### [Work request]
Across all the entries below, how many lines contain the string "هاست"? The number by itself is the answer.

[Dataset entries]

--------------------------------------------------

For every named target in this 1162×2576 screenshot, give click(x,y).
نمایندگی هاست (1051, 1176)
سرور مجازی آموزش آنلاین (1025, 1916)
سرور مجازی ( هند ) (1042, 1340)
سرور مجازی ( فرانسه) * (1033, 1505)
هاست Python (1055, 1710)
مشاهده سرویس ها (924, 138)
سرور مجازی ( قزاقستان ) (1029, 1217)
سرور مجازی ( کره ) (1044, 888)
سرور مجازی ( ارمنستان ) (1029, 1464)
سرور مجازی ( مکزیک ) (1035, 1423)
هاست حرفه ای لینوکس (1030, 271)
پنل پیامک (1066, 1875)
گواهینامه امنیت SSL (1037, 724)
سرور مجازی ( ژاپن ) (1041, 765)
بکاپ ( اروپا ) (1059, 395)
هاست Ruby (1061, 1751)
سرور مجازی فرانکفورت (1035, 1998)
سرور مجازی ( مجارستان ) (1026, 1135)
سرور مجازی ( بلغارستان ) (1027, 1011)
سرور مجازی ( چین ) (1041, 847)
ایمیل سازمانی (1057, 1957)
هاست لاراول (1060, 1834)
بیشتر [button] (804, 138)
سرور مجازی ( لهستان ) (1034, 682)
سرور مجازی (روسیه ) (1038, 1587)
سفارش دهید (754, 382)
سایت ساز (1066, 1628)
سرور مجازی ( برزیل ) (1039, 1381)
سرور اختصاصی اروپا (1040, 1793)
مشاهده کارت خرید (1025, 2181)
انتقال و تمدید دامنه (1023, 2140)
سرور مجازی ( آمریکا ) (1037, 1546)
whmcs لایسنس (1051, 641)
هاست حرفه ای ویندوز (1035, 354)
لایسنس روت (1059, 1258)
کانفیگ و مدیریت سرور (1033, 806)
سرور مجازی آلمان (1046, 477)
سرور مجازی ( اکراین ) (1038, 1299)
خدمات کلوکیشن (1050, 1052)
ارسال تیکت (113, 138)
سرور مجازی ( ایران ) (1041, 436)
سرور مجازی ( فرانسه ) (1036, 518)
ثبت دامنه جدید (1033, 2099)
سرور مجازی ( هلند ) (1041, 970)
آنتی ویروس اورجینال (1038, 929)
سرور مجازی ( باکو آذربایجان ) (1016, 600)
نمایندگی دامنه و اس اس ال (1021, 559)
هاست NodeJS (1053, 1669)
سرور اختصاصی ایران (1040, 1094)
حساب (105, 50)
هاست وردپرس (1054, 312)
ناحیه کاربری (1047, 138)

--------------------------------------------------

### [Exercise solution]
8